:: ESTRATTO DELLA FONTE ::
>>>>

In Iowa Romney vince, ma Santorum fa sognare

8 voti dividono il vincitore Mitt Romney da Rick Santorum. Oggi la "provincia americana" si conferma conservatrice e si scopre "più cattolica".

Attualità 04_01_2012
La campgana elettorale di Rick Santorum

 

Diciamolo pure: è Rick Santorum il vero trionfatore delle elezioni primarie Repubblicane dell’Iowa, che hanno visto l'affluenza record, per il Grand Old Party, di 122.255 votanti. Santorum ha infatti ottenuto il 24,54% dei voti, ovvero in pratica la medesima percentuale del "favorito di sempre" Mitt Romney (24,55%), che lo supera di soli 8 voti (30.015 voti ha totalizzato Romney, 30.007 Santorum). Romney guadagnerebbe così (stando alla stima dell'Associated Press (AP), ripresa un po' ovunque, ma ancora non dato ufficiale per via del complesso sistema di calcolo) 13 delegati per la Convenzione nazionale del Partito Repubblicano che in agosto, a Tampa, in Florida, designerà lo sfidante finale di Barack Obama, e Santorum 12. La rete televisiva CNN calcola però diversamente, assegnando 7 delegati a ciascuno dei due, mentre la rete televisiva MSNBC conteggia in un terzo modo ancora e conferisce 11 delegati a testa a Romney e a Santorum. Ciò accade poiché il criterio adoperato per l'assegnazione di detti candidati da parte del Partito Repubblicano dell'Iowa tiene conto sì dell'esito delle urne, ma non in maniera vincolante: l'assegnazione dei delegati si basa cioè sia sul voto sia su valutazioni di altro tipo.

Se infatti Romney partiva dal 25,19 % dei consensi conquistati nelle primarie dell'Iowa del 2008, quando giunse secondo dietro al 34,36 % di Mike Huckabee, Santorum partiva invece in pratica da zero. Nel 2006, quando perse malamente il seggio al Senato federale di Washington messo in palio dalla sua Pennsylvania, sembrava spacciato, ma poi ha saputo ricostruirsi nel silenzio e con quella semina che dà buon frutto.
Fino alle ultime settimane prima di questo avvio di primarie 2012 ancora pochi credevano che egli intendesse correre sul serio. I sondaggi lo hanno poi costantemente dato attorno al 10%, 1 o 2 punti percentuali in più o in meno a seconda dei poll, ma comunque sempre di molto indietro rispetto al veterano Newt Gingrich. E invece alla fine l'ordine di arrivo si è invertito. La rimonta della vigilia ha lanciato Santorum oltre ogni più rosea previsione e ha relegato Gingrich parecchio più indietro.

<<<<

:: COMPITI RICHIESTI ::
A. Riproduci fedelmente il passo dell'articolo sulle primarie repubblicane dell'Iowa che comincia con le parole "Fino alle ultime" e si chiude dopo "parecchio più indietro.".
B. Prosegui l'articolo sulle primarie repubblicane dell'Iowa partendo subito dopo l'ultima frase riportata.

:: Record contenuti in un dataset ::
>>>>

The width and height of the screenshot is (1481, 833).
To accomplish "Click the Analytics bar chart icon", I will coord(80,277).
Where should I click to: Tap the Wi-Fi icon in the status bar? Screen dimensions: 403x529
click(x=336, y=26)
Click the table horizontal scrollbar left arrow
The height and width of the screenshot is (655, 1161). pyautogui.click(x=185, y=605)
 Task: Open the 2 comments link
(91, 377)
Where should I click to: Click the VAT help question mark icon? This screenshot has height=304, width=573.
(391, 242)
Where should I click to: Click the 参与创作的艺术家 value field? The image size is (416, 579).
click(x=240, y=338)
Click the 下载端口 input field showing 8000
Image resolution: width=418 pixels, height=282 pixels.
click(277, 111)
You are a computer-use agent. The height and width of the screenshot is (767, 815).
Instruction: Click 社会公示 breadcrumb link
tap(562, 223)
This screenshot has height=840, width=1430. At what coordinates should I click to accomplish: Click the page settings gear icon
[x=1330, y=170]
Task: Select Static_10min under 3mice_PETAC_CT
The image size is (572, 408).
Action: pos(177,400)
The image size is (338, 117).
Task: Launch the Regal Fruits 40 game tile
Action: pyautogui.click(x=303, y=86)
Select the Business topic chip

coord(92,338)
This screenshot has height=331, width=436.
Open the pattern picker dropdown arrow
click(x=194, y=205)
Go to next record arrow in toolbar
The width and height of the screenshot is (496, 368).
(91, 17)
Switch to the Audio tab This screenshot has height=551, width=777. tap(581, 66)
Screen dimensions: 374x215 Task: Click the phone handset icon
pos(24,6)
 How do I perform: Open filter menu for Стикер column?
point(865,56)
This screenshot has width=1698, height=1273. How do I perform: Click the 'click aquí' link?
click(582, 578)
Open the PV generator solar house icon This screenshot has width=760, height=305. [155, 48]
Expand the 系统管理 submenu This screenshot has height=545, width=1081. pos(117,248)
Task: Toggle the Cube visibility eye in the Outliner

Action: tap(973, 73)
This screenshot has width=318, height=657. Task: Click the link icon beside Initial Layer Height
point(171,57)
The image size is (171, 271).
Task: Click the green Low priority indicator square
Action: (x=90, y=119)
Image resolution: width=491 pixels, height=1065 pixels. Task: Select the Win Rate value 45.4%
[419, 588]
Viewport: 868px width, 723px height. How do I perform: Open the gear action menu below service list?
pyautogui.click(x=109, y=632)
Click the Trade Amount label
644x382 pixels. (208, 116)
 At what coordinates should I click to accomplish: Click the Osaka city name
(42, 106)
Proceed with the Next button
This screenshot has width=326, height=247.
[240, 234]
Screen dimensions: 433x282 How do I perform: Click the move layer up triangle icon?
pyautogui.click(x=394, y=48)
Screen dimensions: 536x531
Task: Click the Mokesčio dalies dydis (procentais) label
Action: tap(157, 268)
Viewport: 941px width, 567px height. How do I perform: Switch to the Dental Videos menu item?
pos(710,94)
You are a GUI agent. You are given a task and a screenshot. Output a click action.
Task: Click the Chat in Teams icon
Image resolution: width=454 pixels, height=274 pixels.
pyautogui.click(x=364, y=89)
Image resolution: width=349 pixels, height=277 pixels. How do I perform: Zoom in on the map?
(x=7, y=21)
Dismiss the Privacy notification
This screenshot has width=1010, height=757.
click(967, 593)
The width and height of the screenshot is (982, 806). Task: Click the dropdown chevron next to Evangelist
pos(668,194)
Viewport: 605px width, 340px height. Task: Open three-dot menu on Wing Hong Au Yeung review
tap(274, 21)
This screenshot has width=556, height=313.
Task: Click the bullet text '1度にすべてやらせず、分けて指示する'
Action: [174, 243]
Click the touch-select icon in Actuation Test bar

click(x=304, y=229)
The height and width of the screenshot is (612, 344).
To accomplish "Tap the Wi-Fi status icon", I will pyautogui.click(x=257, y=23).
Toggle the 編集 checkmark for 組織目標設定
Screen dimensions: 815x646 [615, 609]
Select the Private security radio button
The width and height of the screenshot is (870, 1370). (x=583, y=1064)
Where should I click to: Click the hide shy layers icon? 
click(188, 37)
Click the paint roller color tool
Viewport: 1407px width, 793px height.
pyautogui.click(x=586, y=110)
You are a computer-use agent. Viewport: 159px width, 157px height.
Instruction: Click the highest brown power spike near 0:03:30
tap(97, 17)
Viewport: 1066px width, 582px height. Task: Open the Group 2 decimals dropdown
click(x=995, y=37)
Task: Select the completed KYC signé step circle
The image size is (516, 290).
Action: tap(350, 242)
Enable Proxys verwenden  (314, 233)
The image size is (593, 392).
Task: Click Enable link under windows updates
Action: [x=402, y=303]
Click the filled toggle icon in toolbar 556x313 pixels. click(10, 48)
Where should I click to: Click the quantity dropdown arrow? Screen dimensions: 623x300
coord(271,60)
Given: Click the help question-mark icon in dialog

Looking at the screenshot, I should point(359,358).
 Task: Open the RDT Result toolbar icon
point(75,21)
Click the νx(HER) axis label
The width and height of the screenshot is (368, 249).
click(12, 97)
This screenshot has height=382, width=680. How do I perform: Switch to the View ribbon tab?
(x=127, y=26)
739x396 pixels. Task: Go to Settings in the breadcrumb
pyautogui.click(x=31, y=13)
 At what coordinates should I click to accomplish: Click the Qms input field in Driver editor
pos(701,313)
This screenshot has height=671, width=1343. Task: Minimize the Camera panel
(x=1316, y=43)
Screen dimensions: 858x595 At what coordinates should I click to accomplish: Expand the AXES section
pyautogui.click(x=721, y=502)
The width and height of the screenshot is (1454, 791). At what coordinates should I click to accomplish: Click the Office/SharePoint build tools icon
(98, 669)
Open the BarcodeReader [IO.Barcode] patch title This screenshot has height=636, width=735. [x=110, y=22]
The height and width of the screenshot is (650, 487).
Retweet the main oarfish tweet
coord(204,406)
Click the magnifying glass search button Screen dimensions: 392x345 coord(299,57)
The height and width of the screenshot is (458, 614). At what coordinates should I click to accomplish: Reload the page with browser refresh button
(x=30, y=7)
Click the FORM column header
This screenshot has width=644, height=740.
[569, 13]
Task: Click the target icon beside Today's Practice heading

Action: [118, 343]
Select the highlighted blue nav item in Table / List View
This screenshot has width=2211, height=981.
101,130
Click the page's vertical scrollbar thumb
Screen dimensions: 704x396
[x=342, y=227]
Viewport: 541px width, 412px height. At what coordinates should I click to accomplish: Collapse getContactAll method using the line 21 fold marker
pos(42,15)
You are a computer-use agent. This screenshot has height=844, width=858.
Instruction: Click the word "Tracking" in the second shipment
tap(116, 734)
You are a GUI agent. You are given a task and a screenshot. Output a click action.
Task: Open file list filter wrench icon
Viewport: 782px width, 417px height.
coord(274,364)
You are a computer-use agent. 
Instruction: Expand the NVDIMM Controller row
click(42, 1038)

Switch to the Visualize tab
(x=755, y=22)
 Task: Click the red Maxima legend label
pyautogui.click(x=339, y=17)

<<<<

:: RISPOSTE PER COMPITO ::
A.
Fino alle ultime settimane prima di questo avvio di primarie 2012 ancora pochi credevano che egli intendesse correre sul serio. I sondaggi lo hanno poi costantemente dato attorno al 10%, 1 o 2 punti percentuali in più o in meno a seconda dei poll, ma comunque sempre di molto indietro rispetto al veterano Newt Gingrich. E invece alla fine l'ordine di arrivo si è invertito. La rimonta della vigilia ha lanciato Santorum oltre ogni più rosea previsione e ha relegato Gingrich parecchio più indietro.

B.
Il grande successo di Santorum dice peraltro una cosa chiara e netta: che finalmente, decisamente, risolutamente l’antiquato e frusto tabù anticattolico gli Stati Uniti d’America a maggioranza assoluta protestante lo hanno superato per sempre (e per favore nessuno citi John F. Kennedy [1917-1963]). Basta infatti un'occhiata al dato elettorale fornito dalle contee centrali dell’Iowa, quelle a maggioranza evangelical - che infatti nel 2008 premiarono l’evangelical Huckabee -, per rendersi conto del fatto che un gran numero di born-again Christians (ben il 54% circa dei cittadini dell'Iowa recatisi alle urne ieri) ha scelto di dare il voto proprio al cattolico Santorum, e pure convintamente.
La stessa occhiata panoramica rivela peraltro che la proposta Santorum ha convinto grandissima parte delle massicciamente conservatrici contee occidentali dello Stato, ma anzitutto e soprattutto che i consensi di Santorum sono omogeneamente e salubremente spalmati in modo omogeneo per tutto l'Iowa. Segno di riconoscimento certo di un uomo politico che piace, che convince e che così vince.

Dietro Santorum va poi debitamente ricordato anche il terzo classificato, Ron Paul, che ha ottenuto il 21,45% dei consensi pari a 26.219 voti ma nessun delegato, così come nessun delegato hanno ottenuto gli altri candidati in lizza nell'Iowa (ciò secondo i calcoli dell'AP, mentre la CNN attribuisce a Paul 7 delegati e la MSNBC 3). Paul non è infatti meno vincitore morale del confronto. Lui, il candidato più anziano, il 76enne amato soprattutto dai giovani, dato per finito da anni, è stato negli ultimi anni in grado di organizzare una rimonta che fa onore a lui e all'intero sistema democratico americano, corrotto e spurio come tutti, ma pure franco e cristallino com’è giusto.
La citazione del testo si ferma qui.